Chioniadès a un grand intérêt pour aller étudier à Tabriz. En effet, grâce à l’implication des princes mongols par la création d’institutions, Tabriz devient un centre scientifique important. Tous les grands penseurs orientaux viennent dans cette ville[6].

L’astronomie byzantine se base sur celle de Ptolémée et ils utilisent l’Almageste et les tables. Toutefois, les Byzantins savent que les tables ne sont pas à jour. Cependant, les empereurs n’encouragent pas la recherche scientifique qui aurait pu régler la situation[11]. De plus, aucun Byzantin n'est spécialisé en astronomie ce qui rend la tâche impossible. Les tables arabes, perses et d’autres régions sont introduites dans l’astronomie byzantine après avoir été traduites et elles viennent résoudre les lacunes qu’il y avait auparavant. Le développement de ce domaine s’arrête abruptement durant le siège de Constantinople en 1204 et plusieurs savoirs ont été perdus[11]. Durant la période de Nicée, les Byzantins se préoccupèrent de sauver les manuscrits scientifiques grecs. C’est probablement pour cette raison qu’aucun manuscrit arabe ou étranger ne survit après cette période[11]. Lorsque l’empire latin se termine, à la fin du 13e siècle plusieurs travaux provenant des Arabes et des Perses sont traduits et les Byzantins recommencent à développer ce domaine[11]. Byzance fait preuve d’une grande ouverture scientifique ce qui explique l’intégration de nouvelles idées[6]. L’astronomie byzantine est essentiellement composée de mathématique à l’époque paléologue. Donc l’introduction d’ouvrage persan apporte une nouvelle perspective de l’astronomie qui est fondée sur l’observation[10]. D’ailleurs, ce nouveau savoir a un grand impact sur des travaux futurs.

Deux courants se forment à la suite de l’introduction des sciences persanes. D’un côté, il y a ceux qui défendent la science byzantine traditionnelle et ils défendent le maintien de l’astronomie de Ptolémée. De l’autre côté, il y a des personnes qui diffusent l’astronomie persane. Ce dernier courant prend de l’ampleur durant le XIVe et XVe siècle avec la diffusion de l’astronomie helléniste et celle de l’Occident[6].

La réception de ces traductions a été mitigée. L’arrivée d’une perspective étrangère dans la science vient bousculer la conception des Byzantins sur la science grecque. De plus, leur méfiance envers le monde musulman les empêche d’accepter pleinement ces nouvelles théories. Toutefois, lorsqu’ils s’aperçoivent de la cohérence de ces théories, les Byzantins vont l’accepter et l’intégrer[6].
###
◆ **Exercice écrit A**
D'après le texte sur l'astronomie byzantine, en quelle année le siège de Constantinople a-t-il brusquement arrêté le développement de ce domaine ?
Les enregistrements n'ont aucun rapport avec le texte sur l'astronomie byzantine.

◆ **Données enregistrées**
###
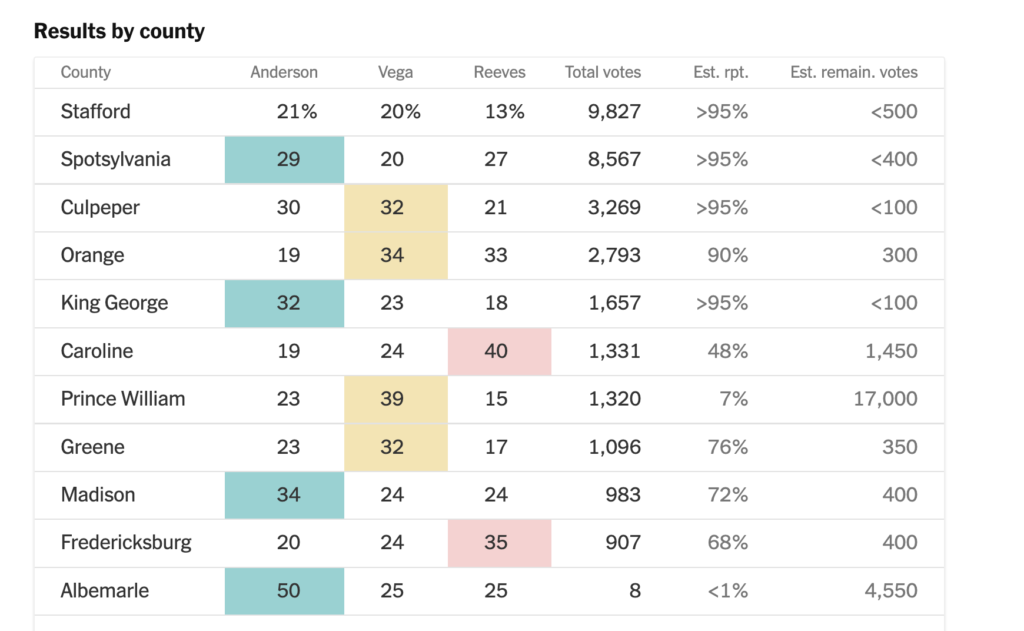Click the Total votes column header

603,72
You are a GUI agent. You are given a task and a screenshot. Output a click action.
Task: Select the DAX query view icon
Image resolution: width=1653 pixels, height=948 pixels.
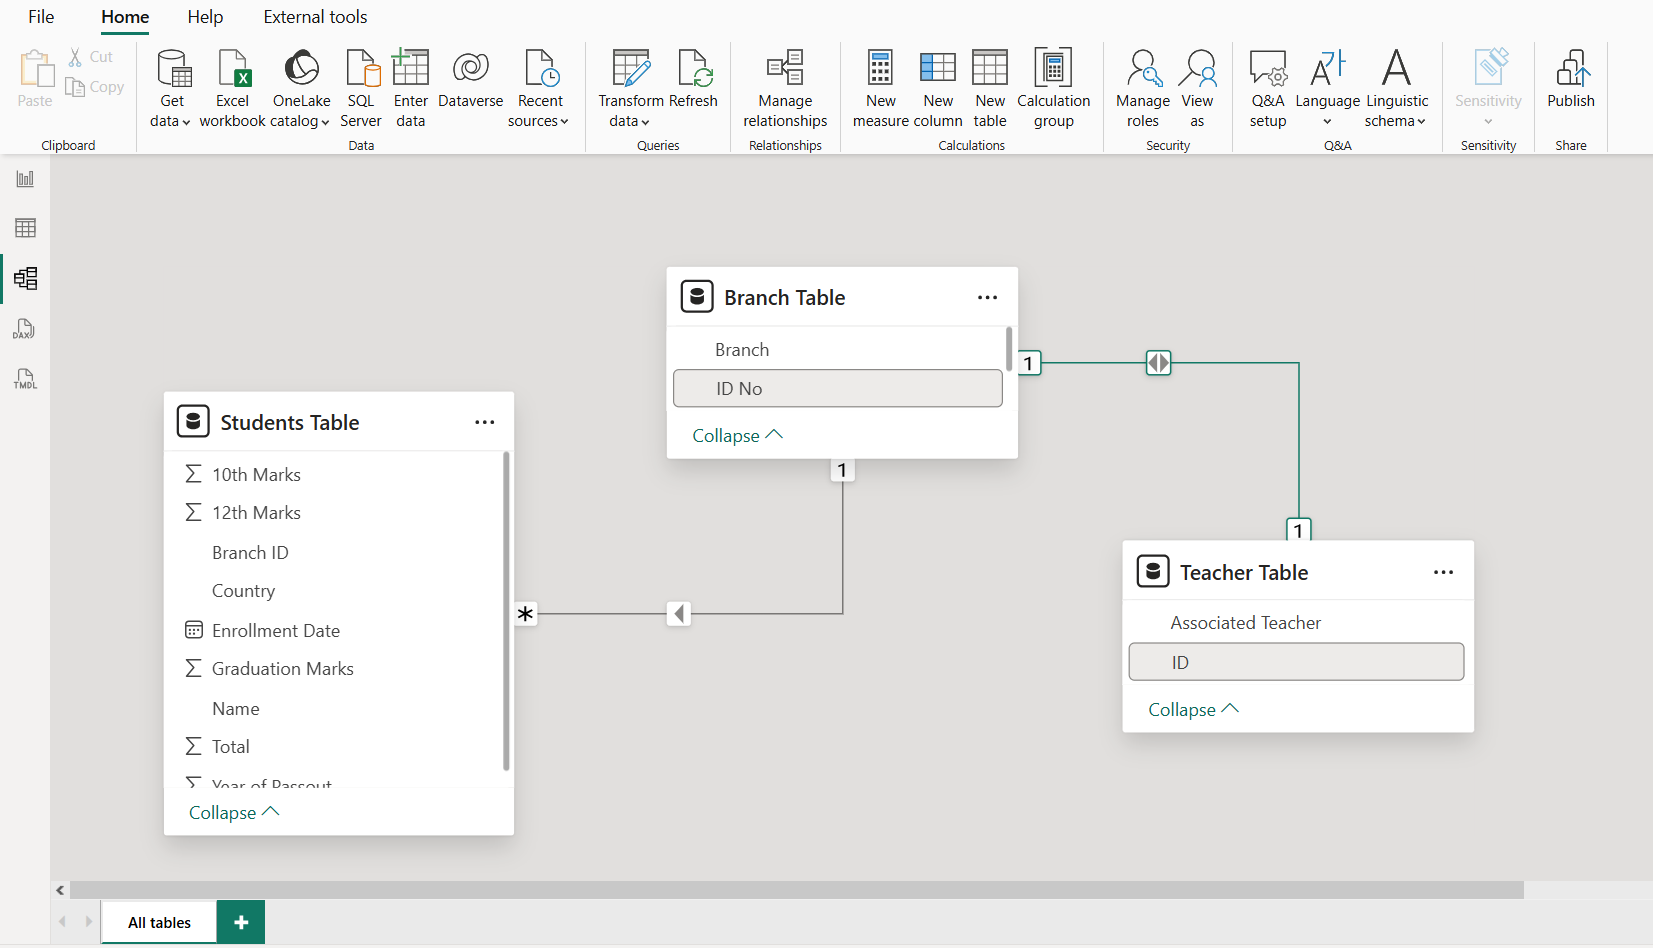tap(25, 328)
###
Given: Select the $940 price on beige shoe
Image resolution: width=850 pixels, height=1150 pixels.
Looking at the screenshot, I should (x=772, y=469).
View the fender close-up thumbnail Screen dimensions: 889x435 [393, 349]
###
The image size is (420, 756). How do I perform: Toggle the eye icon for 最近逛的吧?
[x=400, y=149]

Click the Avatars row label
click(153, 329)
###
◆ **Exercice écrit B**
Transformez en tableau Markdown à deux colonnes, Numéro et Ligne, les lignes des enregistrements qui vont de la ligne contenant "Click the Total votes column header" jusqu'à la ligne contenant "tap(25, 328)", celle-ci comprise. Sautez les lignes vides et laissez les images de côté.

◆ **Résultat de l'exercice A**
En 1204.

◆ **Résultat de l'exercice B**
| Numéro | Ligne |
|---|---|
| 1 | Click the Total votes column header |
| 2 | 603,72 |
| 3 | You are a GUI agent. You are given a task and a screenshot. Output a click action. |
| 4 | Task: Select the DAX query view icon |
| 5 | Image resolution: width=1653 pixels, height=948 pixels. |
| 6 | tap(25, 328) |